The implications of an ecosystem-based approach for policymakers are rather profound. Culture can be a powerful lever for economic growth. Trust, particularly between diverse strangers, can influence standards of living (as argued by Claremont’s neuroeconomist Paul Zak). Leaders cannot create sustainable economic growth by edict; they must deal with human nature and all its complexity.

Therefore, policymakers should focus less on controlling economic assets and think more about how to design systems that foster valuable interactions among its actors. How can leaders engineer serendipity? How can they nurture more connectivity and diversity? How can they foster trust across social barriers, particularly those that inhibit valuable ideas, products, and companies from emerging? In short, how can they build “rainforests” instead of “farms”?

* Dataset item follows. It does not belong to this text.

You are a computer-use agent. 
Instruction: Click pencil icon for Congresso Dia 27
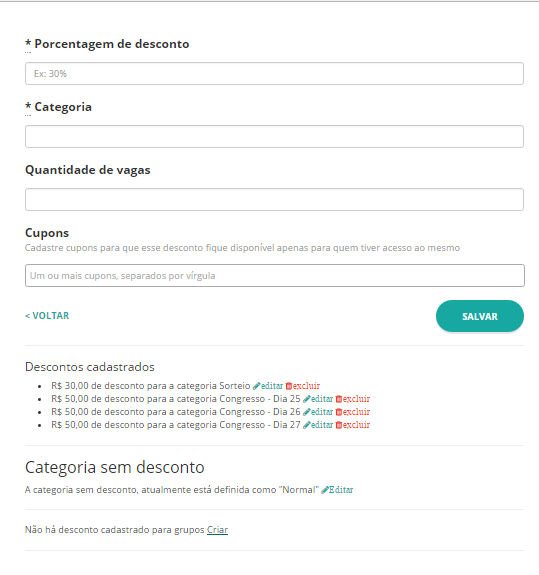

Perhaps surprisingly, many of the same people who protest capitalism and corporations also idolize Steve Jobs and Apple. It is not business per se that protesters dislike. People tend to love businesses that value their personal needs. Perhaps a new economic framework—one that respects the role of individuals and their interactions with one another in shaping their ecosystems—can be a powerful tool for restoring confidence and sustainable well-being.